DI MASSIMO FINI
ilgazzettino.it
In Sud Sudan, Stato nato due anni fa dalla secessione dal Sudan, è in
corso una guerra civile fra l’esercito leale al presidente Salva Kiir,
di etnia Dinka, che dispone di carri armati, e i ribelli che fanno capo
all’ex vicepresidente Riek Machar, di etnia Nuer, che rispondono a colpi
di kalashnikov. I morti sono migliaia.
I Nuer sono un popolo nilotico, di staordinaria bellezza, che vive nelle
paludi e nelle vaste savane del Sudan meridionale e che negli anni
Trenta, quando l’antropologo inglese Evans-Pritchard lo studiò stando a
lungo sul posto, costituivano una di quelle ‘società acefale’ o
‘anarchie ordinate’ non rare un tempo nel Continente Nero.Pritchcard infatti così li descrive: «E’ impossibile vivere fra i Nuer e immaginare dei governanti che li governino. Il Nuer è il prodotto di un’educazione dura ed egalitaria, profondamente democratico e facilmente portato alla violenza. Il suo spirito turbolento trova ogni restrizione irritabile, nessuno riconosce un superiore sopra di sè. La ricchezza non fa differenza. Un uomo che ha molto bestiame viene invidiato, ma non trattato differentemente da chi ne possiede poco. La nascita non fa differenza. Ogni Nuer considera di valere quanto il suo vicino».
I Nuer non avevano contatti con altri popoli (al Nuer, per vivere, bastava l’orgoglio di essere un Nuer) tranne che con i contigui Dinka. Poichè sono un popolo guerriero ogni quattro o cinque anni facevano delle razzie fra i Dinka i quali li ripagavano rubandogli il bestiame. Per questa faccenda avevano creato anche un mito fondativo: in origine il Dio aveva dato una vacca al Nuer e un vitello al Dinka, ma di notte il Dinka, imitando la voce del Nuer, si era preso la vacca e il Nuer, scoperto il furto, si era fatto restituire la vacca a colpi di zagaglia.
Questo era l’equilibrio che avevano trovato. Tanto che quando nel 1880 arrivarono gli inglesi e vollero impedire le razzie dei Nuer i primi a lamentarsene furono i Dinka. Durante le razzie i Nuer uccidevano qualche Dinka (pochi perchè quelli se la davano a gambe) e altri li facevano prigionieri.
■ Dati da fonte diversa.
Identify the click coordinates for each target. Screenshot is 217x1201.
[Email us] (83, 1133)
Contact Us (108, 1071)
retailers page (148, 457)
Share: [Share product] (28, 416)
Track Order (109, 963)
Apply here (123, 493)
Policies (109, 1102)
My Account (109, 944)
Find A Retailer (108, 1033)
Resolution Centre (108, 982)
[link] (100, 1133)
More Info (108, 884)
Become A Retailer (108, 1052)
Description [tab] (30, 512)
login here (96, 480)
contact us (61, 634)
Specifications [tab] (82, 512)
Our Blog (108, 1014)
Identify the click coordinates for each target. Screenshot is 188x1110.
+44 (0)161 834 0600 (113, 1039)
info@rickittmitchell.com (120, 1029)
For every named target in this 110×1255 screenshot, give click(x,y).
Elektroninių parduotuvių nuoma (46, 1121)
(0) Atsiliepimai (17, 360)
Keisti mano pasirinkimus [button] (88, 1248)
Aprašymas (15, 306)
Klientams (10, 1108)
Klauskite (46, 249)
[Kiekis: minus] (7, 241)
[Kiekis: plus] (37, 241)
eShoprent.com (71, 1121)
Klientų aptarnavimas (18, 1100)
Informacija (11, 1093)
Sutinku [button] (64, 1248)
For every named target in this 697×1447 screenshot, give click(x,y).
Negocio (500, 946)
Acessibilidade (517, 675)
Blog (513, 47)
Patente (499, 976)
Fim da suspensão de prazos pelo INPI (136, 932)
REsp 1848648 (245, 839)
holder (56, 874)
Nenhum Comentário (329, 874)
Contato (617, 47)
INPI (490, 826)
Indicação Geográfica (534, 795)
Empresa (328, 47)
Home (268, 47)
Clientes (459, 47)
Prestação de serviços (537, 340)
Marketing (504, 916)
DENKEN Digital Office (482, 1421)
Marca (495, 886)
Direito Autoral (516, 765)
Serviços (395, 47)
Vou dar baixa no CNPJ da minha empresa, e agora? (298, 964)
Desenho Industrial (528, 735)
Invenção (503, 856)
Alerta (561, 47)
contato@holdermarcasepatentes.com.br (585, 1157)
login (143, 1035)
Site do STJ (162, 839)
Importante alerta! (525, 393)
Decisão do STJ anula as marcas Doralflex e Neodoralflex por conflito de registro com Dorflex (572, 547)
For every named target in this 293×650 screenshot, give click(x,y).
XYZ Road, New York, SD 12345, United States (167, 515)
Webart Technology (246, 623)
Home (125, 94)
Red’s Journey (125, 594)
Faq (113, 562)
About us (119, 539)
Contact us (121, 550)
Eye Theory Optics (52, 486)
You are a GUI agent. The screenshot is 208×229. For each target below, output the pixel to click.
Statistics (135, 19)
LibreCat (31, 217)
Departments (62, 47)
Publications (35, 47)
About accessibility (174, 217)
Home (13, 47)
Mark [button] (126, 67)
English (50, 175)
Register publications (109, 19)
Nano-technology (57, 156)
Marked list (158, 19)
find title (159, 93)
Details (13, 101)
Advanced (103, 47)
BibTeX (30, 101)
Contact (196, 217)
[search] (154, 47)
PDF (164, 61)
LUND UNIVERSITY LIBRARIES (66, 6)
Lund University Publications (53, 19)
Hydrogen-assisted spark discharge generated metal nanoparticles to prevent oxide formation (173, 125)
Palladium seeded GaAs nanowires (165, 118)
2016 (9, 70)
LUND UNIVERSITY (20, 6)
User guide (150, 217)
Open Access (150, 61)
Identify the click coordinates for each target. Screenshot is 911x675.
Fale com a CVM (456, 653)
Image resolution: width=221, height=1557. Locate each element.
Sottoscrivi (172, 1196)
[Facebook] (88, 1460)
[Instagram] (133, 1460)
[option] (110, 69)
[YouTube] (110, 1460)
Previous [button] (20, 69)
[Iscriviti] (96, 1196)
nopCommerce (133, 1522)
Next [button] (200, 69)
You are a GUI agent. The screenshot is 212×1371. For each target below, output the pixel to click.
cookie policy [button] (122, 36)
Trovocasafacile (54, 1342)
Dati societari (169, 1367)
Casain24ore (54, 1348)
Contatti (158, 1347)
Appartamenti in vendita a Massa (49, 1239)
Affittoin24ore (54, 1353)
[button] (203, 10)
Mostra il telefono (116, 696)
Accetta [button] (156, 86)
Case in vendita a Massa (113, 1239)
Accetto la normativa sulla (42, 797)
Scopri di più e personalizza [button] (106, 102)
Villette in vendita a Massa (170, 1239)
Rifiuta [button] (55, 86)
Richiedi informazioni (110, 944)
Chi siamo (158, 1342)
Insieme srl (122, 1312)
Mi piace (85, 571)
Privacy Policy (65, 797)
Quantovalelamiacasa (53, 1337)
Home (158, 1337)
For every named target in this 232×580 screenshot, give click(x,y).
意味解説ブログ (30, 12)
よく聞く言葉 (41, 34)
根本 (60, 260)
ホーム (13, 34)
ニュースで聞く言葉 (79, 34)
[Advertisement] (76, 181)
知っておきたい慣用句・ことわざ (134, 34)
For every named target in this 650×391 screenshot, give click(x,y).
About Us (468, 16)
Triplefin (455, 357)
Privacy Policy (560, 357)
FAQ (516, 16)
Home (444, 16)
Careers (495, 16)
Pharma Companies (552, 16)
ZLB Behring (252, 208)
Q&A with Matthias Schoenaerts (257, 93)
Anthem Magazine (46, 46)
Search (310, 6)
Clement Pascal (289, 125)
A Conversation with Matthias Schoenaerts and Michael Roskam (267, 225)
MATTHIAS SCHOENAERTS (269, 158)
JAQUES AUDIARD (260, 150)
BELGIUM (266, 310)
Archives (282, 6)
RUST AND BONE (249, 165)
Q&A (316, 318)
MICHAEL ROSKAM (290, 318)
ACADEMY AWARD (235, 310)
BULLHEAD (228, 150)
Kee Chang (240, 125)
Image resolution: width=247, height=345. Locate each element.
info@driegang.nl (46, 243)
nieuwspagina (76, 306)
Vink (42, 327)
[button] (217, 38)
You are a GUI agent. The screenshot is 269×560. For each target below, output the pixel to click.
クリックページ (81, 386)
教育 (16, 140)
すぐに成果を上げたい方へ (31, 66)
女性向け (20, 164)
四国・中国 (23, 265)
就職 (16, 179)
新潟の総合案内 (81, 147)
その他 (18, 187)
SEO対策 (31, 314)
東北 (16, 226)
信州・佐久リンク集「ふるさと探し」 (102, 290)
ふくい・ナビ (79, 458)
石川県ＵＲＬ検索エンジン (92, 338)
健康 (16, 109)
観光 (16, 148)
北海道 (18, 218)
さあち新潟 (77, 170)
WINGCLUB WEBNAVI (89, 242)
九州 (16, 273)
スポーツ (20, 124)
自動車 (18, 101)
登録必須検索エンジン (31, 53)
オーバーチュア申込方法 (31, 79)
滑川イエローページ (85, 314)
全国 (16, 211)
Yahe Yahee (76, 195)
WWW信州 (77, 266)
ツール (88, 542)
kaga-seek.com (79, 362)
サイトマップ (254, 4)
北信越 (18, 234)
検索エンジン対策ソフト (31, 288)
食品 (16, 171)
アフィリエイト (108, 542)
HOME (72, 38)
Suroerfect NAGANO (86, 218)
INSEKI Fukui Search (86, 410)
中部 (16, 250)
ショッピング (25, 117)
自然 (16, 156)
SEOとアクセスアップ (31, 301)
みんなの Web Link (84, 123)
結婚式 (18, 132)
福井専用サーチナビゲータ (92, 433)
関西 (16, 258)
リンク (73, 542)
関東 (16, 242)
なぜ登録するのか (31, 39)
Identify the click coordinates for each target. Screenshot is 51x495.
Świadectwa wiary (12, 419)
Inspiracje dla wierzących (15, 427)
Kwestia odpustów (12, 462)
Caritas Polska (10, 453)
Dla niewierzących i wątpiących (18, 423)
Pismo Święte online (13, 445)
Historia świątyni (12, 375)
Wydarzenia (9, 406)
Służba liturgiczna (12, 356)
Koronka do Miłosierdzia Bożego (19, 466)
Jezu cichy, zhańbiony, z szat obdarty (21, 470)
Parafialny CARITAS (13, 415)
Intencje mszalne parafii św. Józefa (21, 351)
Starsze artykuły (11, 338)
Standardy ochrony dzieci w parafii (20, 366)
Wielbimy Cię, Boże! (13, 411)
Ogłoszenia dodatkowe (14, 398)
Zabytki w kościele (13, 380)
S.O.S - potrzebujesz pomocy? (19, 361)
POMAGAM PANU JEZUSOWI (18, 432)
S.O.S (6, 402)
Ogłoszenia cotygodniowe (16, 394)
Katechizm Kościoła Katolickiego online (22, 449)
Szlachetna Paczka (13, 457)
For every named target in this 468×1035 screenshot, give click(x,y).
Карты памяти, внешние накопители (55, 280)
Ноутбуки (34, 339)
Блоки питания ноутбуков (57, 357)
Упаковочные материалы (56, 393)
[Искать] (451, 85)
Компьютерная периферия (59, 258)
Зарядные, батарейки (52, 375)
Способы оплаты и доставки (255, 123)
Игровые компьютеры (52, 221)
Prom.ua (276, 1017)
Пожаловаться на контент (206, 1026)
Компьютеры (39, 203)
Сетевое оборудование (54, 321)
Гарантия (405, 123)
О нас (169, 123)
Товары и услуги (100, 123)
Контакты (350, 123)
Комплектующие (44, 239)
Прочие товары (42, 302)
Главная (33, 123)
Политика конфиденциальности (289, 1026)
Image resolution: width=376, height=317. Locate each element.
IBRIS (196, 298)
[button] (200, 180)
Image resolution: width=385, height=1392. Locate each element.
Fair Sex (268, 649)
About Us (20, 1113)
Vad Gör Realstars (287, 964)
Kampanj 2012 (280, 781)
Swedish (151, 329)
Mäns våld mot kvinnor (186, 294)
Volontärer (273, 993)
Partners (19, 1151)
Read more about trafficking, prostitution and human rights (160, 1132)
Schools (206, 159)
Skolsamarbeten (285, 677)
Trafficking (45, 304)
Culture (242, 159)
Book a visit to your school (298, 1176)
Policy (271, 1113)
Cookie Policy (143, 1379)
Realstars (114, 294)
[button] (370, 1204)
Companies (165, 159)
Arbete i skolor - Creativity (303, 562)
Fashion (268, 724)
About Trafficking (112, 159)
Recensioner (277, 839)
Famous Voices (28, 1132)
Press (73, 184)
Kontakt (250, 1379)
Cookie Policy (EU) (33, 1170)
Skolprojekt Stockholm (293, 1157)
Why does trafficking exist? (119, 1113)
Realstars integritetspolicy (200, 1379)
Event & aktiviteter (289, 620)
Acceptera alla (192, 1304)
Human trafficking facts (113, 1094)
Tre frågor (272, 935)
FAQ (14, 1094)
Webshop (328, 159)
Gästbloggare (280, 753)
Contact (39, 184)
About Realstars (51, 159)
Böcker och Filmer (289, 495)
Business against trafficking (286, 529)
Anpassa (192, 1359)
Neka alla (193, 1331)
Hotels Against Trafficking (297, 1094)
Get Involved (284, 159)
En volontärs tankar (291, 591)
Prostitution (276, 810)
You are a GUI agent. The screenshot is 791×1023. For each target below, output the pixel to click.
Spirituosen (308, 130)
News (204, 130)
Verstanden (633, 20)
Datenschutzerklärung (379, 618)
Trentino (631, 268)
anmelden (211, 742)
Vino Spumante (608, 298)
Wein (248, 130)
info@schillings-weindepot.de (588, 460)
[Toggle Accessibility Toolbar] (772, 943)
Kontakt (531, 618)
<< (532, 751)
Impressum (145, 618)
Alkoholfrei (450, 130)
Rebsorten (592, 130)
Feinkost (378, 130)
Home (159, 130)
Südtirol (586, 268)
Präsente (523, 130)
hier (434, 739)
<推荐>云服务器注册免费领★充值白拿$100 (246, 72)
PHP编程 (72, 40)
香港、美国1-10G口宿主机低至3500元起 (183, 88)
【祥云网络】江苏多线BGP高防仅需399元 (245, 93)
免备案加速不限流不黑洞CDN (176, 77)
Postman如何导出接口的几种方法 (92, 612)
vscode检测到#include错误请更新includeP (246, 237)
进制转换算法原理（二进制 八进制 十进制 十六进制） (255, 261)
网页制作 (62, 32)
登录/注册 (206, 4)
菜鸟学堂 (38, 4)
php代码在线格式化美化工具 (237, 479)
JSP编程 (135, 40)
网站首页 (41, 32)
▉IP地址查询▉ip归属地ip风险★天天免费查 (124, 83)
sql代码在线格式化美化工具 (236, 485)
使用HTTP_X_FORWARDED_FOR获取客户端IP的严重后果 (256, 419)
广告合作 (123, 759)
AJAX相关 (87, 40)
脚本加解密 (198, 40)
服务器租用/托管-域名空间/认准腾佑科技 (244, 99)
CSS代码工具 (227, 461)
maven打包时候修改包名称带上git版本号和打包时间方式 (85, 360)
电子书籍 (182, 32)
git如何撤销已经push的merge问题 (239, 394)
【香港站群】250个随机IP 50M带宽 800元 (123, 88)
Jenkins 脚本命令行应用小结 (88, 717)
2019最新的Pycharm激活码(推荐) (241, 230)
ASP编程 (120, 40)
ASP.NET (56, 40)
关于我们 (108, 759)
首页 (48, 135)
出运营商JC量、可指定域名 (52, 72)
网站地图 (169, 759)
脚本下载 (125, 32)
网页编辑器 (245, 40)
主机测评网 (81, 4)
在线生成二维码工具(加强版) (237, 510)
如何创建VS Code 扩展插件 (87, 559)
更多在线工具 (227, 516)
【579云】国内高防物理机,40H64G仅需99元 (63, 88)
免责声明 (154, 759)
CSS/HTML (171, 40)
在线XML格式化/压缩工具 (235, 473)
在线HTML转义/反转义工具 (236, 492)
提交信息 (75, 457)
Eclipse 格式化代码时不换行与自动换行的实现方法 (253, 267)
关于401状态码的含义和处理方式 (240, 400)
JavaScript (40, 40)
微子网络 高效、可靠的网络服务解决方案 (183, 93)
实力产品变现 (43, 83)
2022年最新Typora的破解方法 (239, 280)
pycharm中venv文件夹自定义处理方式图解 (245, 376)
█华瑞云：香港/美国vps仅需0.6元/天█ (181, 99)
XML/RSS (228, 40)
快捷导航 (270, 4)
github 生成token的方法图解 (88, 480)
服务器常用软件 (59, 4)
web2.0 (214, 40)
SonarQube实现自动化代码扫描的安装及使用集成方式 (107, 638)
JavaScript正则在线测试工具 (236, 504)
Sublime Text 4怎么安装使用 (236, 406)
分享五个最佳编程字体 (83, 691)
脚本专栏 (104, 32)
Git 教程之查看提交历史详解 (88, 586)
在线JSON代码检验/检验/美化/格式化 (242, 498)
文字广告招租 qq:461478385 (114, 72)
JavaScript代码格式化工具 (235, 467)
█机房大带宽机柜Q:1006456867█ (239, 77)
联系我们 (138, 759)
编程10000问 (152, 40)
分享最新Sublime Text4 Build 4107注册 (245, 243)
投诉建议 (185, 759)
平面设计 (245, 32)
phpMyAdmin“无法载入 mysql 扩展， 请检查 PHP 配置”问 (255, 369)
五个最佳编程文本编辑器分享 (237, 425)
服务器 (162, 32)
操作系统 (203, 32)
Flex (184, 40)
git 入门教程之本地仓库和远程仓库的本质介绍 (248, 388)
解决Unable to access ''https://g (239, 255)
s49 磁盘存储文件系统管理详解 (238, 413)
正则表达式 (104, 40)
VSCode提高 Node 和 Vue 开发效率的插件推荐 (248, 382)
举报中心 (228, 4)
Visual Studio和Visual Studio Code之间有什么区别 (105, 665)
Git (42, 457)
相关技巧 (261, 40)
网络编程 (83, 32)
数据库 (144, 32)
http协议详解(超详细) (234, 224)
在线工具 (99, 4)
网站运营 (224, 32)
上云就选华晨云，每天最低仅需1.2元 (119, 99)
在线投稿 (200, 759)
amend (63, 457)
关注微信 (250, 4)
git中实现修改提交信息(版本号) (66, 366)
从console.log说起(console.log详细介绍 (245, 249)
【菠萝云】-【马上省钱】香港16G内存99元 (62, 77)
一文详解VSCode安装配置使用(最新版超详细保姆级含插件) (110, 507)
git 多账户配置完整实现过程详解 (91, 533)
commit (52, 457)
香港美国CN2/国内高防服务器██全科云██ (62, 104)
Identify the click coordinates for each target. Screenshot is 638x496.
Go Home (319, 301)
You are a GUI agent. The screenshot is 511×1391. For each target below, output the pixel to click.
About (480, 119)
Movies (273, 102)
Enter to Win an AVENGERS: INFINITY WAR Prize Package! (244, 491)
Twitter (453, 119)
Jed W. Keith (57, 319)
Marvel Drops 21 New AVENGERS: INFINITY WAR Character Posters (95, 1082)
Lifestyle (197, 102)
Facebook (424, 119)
Il prigioniero veniva trattato con grande rispetto, il suo carceriere non poteva nemmeno ordinargli di portargli un bicchiere d’acqua. Dopo un periodo di quarantena il Dinka veniva integrato e diventava un Nuer a tutti gli effetti. Racconta ancora Pritchcard: «Se chiedevi a qualcuno ‘Senti, ma quello là è un Nuer-Nuer o un Nuer-Dinka?’ Si rifiutava di risponderti».
Com’è che da questa realtà a suo modo straordinaria (libertà e uguaglianza messe insieme, una bella lezione per le supponenti democrazie occidentali) si è arrivati a quella odierna?
Le ragioni sono sostanzialmente due. L’erezione a Stato nel 1956, del territorio del Sudan con la conseguente radicalizzazione in senso integralista-musulmano del Sudan del Nord che ha cercato di imporre, con i mezzi che ha uno Stato, il suo cupo credo alle popolazioni animiste del Sud che hanno reagito con una guerra civile durata quarant’anni e combattuta non certo a colpi di zagaglia (tutti vendono armi a tutti, non olet).
La penetrazione occidentale, simboleggiata dagli abiti dei suoi leader, Kiir e Mochar, vestiti in giacca e cravatta, il primo addirittura con in testa un cappello da cowboy, ha distrutto l’armonia, gli equilibri, la mentalità, la cultura su cui vivevano, da millenni, queste popolazioni tribali. E così al posto delle innocenti e liberatorie scaramucce di un tempo oggi abbiamo mille morti al giorno.